Dinosaur was orange!
The colour of some dinosaurs and early birds' feathers has been identified for the first time.
Dinosaur Sinosauropteryx had simple bristles - precursors of feathers - in alternate orange and white rings down its tail, and the early bird Confuciusornis had patches of white, black and orange-brown colouring, University of Bristol research revealed.
Scientists involved with the research, published in a report in journal Nature today, discovered feathers came before wings, so may not have originally been used for flight or insulation but for display.
Mike Benton, professor of palaeontology at the University of Bristol, said: "Our research provides extraordinary insights into the origin of feathers.

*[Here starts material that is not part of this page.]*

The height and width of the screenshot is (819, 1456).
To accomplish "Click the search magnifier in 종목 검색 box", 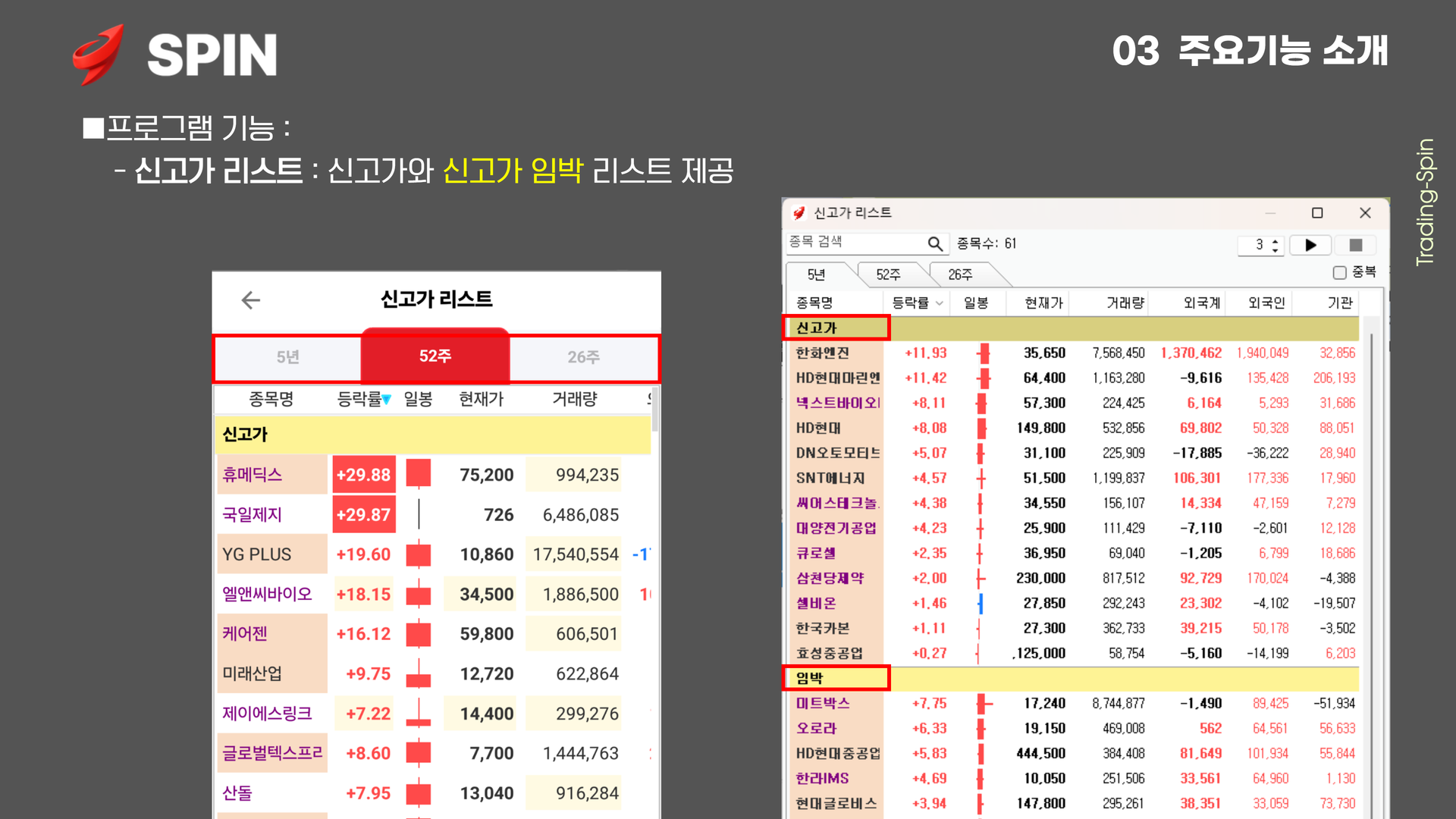I will pos(935,243).
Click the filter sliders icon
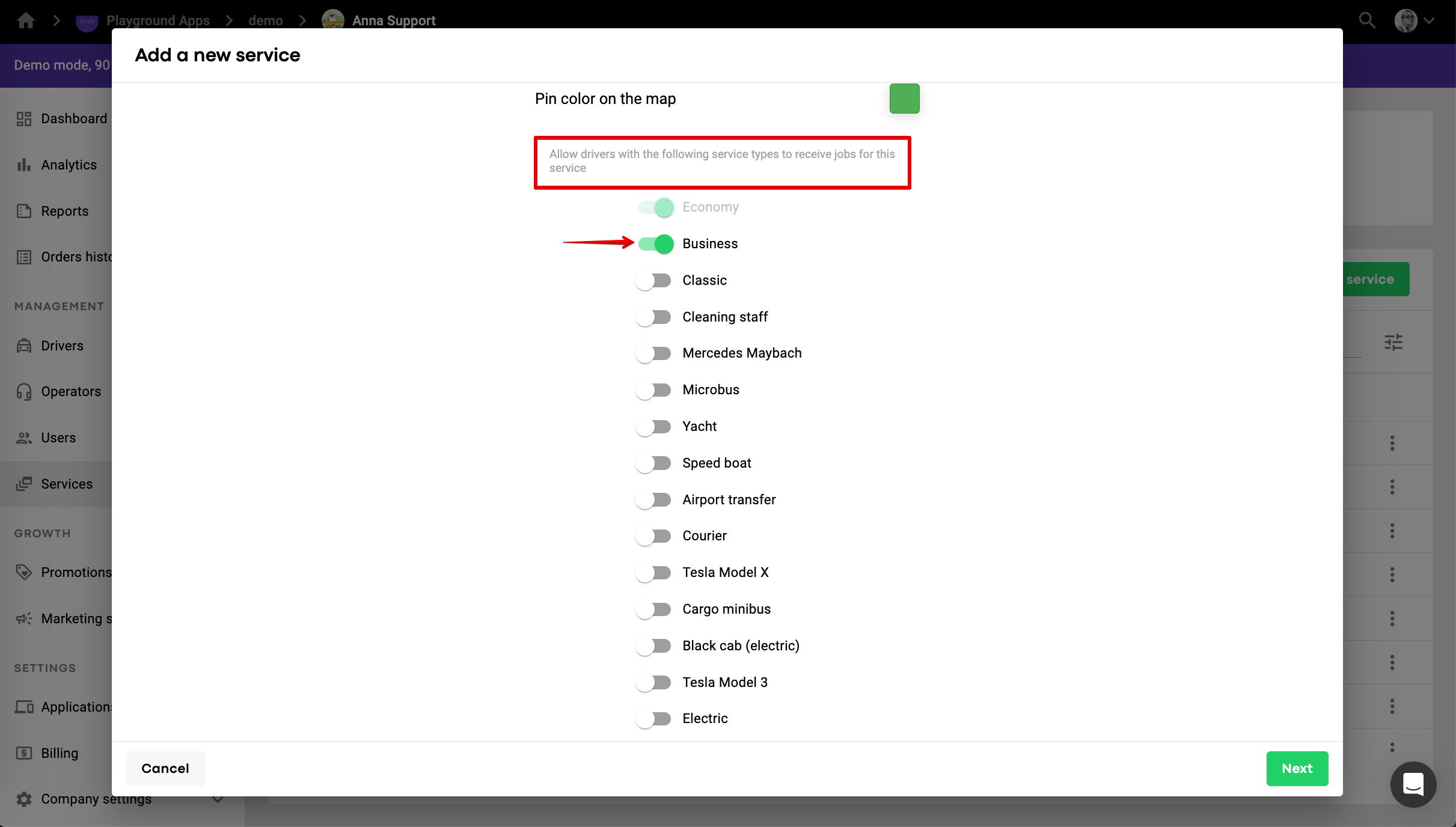Viewport: 1456px width, 827px height. tap(1393, 342)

"In particular, it helps to resolve a long-standing debate about the original function of feathers - whether they were used for flight, insulation, or display.
"We now know that feathers came before wings, so feathers did not originate as flight structures.
"We therefore suggest that feathers first arose as agents for colour display and only later in their evolutionary history did they become useful for flight and insulation."
The team of palaeontologists report two kinds of "melanosomes" found in the feathers of numerous birds and dinosaurs from the world-famous Jehol beds of north east China.
Melanosomes are colour-bearing organelles, units within cells, buried within the structure of feathers and hair in modern birds and mammals, giving black, grey, and rufous tones such as orange and brown.
As melanosomes are an integral part of the tough protein structure of the feather, they survive when a feather survives, even for hundreds of millions of years.
Prof Benton said the research revealed that feathers in dinosaurs such as Sinosauropteryx were present only over limited parts of its body - such as a crest down the midline of the back and round the tail - and they would have had only a limited function in regulating the creature's temperature.
The report said the discovery added to the body of evidence that suggests modern birds evolved through a long line of flesh-eating dinosaurs.